_Task instructions_. From the material below, please pull out each line that contains the word "This".

_Given information_.

────────────────

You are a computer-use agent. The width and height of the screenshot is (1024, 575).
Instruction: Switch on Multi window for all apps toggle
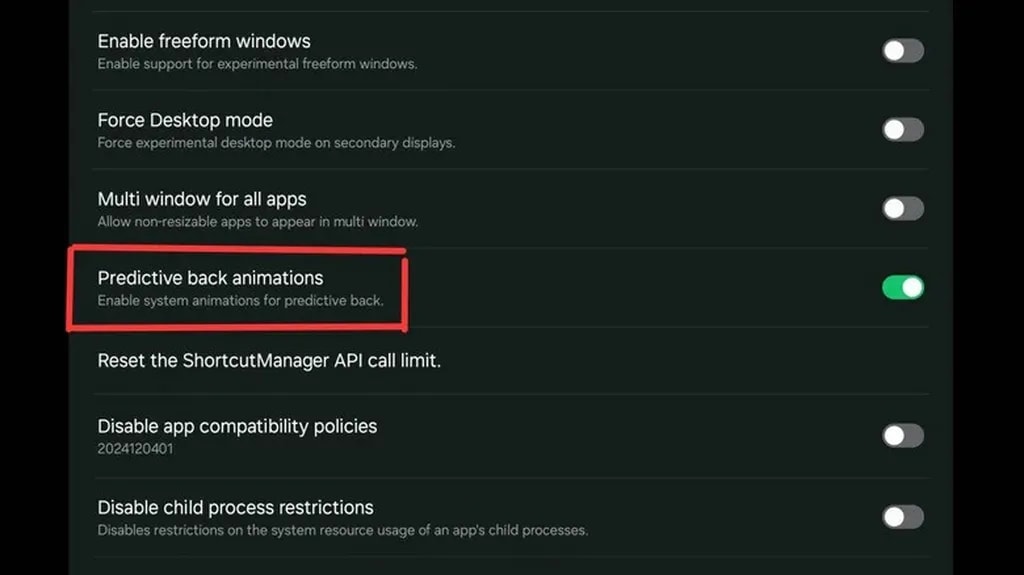point(902,209)
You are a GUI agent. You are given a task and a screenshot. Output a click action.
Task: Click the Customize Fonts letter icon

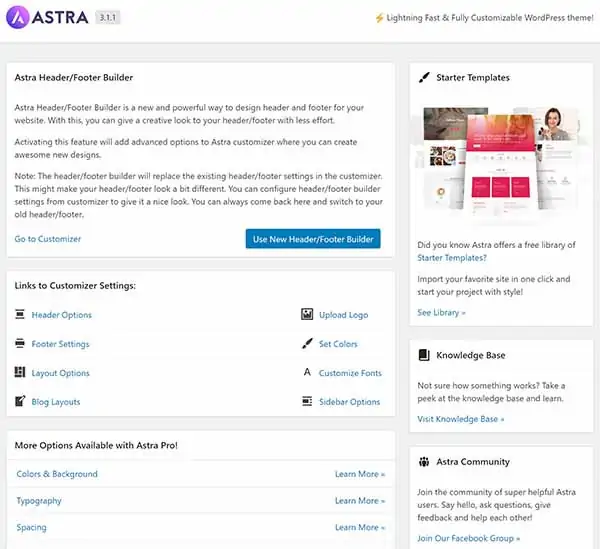[x=307, y=372]
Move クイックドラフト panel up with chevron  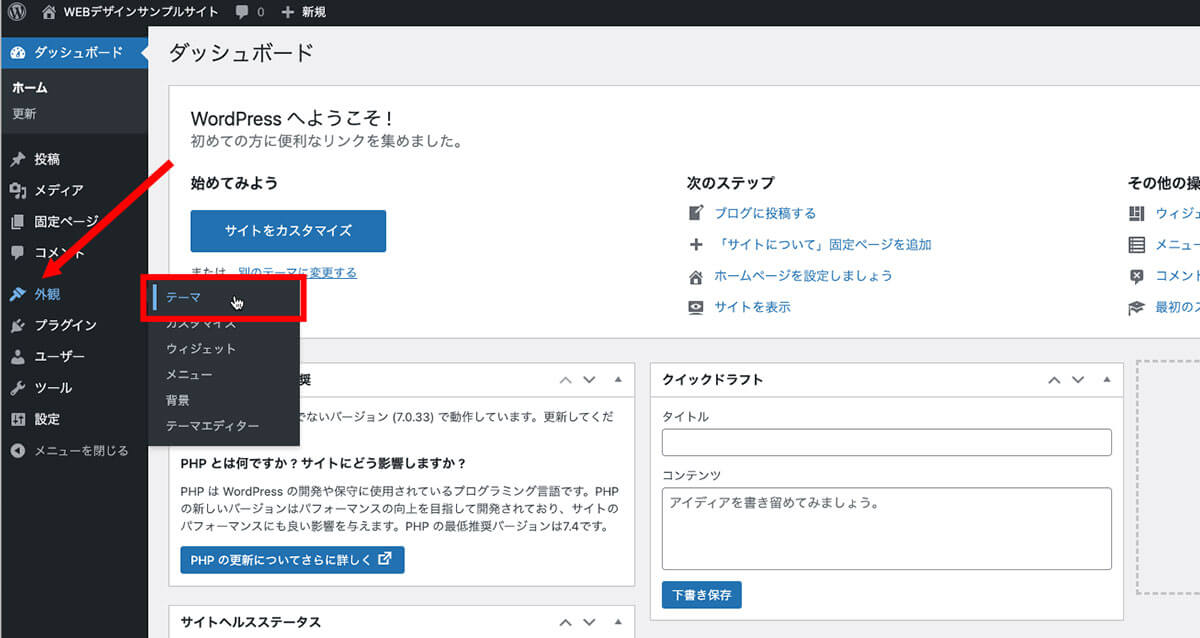pyautogui.click(x=1054, y=380)
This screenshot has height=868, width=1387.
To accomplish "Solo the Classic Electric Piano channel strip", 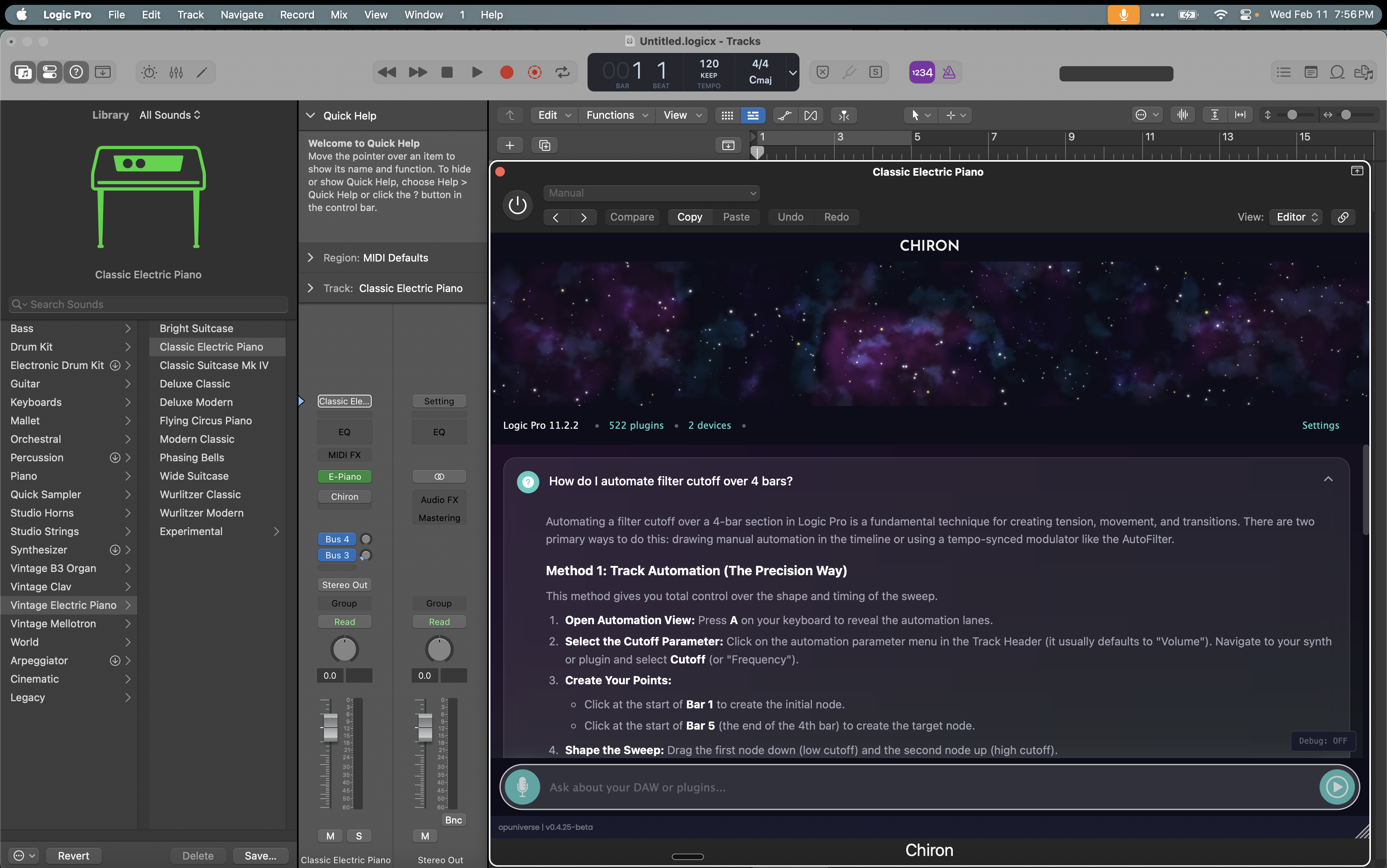I will 359,836.
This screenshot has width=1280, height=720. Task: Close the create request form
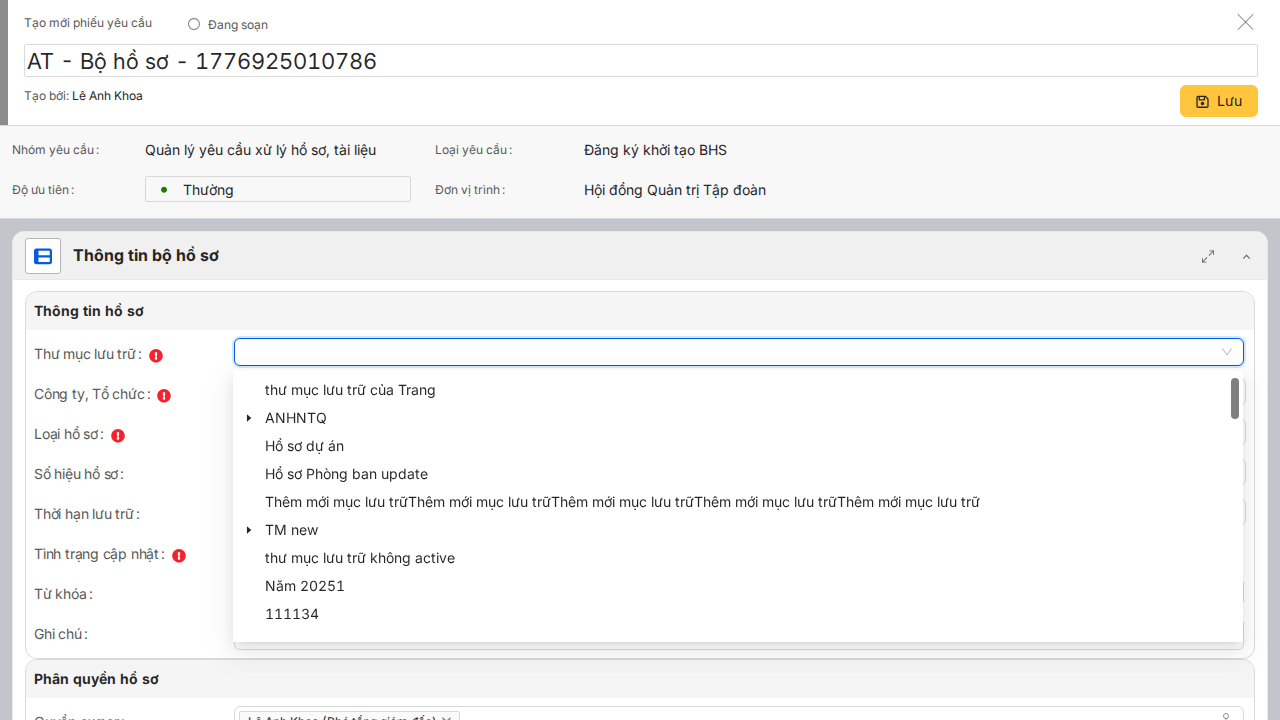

────────────────

_Completed exercise_.
This screenshot has height=868, width=1387.
This screenshot has width=1280, height=720. Task: Close the create request form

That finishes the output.